Frank Hart (1856 – 1908) was an American athlete famous as the first African-American world record holder in the 19th century sport of pedestrianism. His most noted win was in an 1879 6 Day Race at Madison Square Garden where he covered 565 miles and won $21,567 in prize money (). Later in life Hart played briefly on segregated baseball teams. Though his legacy faded with the loss of interest in pedestrianism as a spectator sport, Hart remains one of the first nationally famous Black athletes in America.

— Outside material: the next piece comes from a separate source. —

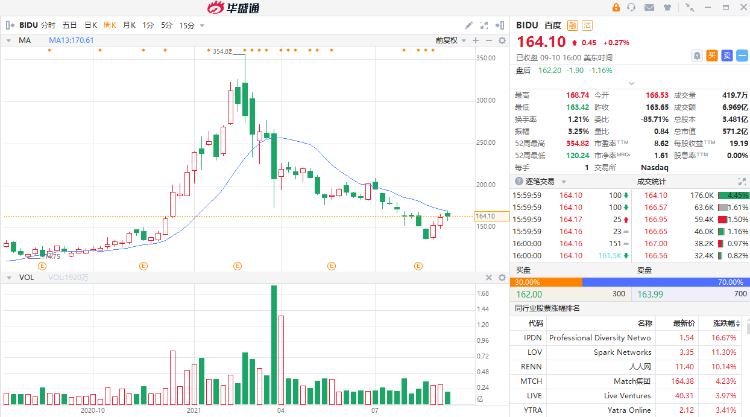750x417 pixels.
Task: Click the orange 买 buy button
Action: 711,55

Early life and rise to fame as a pedestrian 
Born in 1856 as Fred Hichborn, Hart immigrated to Boston from Haiti as a teenager and worked as a grocery store clerk before joining races to earn extra money.  Frank Hart was chosen as his stage name, and he was variously also known as "The Negro Wonder" and "Black Dan", after his mentor and promoter Dan O'Leary. Hart competed in at least 63 six-day pedestrian races from 1879-1902, winning 16 of them. Hart was ultimately one of the first black sports celebrities in America. 

The first black athlete depicted on a sports card, trading card or tobacco card, Hart appears in Thomas H. Hall’s Between the Acts & Bravo Cigarettes set (1880, N344), along with nine other pedestrians and two oarsmen.

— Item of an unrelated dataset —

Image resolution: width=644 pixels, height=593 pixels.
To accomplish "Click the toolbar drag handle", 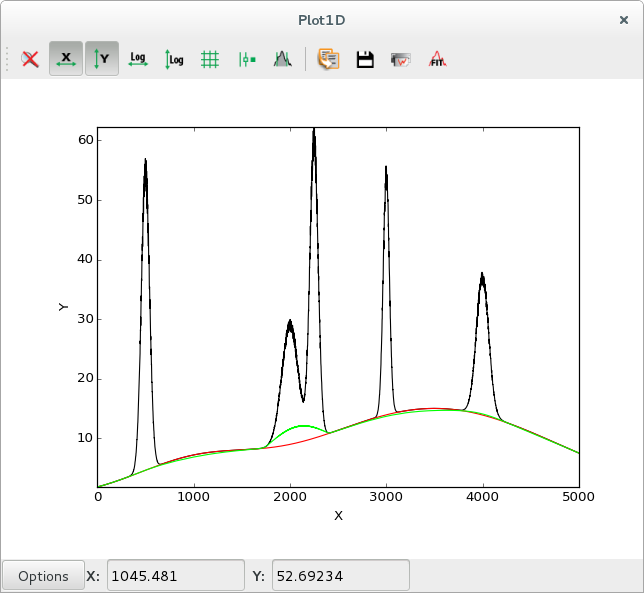I will pos(8,59).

Baseball career and later life 
Hart later played shortstop and second base on Black baseball teams. In 1883, he was a member of the Boston Vendome Hotel B.B.C. team, and in 1883-1884, Hart played for Saratoga Spring's Leonidas B.B.C. According to The Negro Leagues Were Major Leagues: Historians Reappraise Black Baseball, "Henry Bridgewater recruited Hart for the St. Louis Black Stockings." While no statistics are currently available for his tenure on the team, in May 1884, The Washington Bee reported that the “colored pedestrian plays shortstop for a colored baseball club known as the St. Louis Black Stockings.” Hart eventually signed with Chicago's Illinois Gordon B.B.C.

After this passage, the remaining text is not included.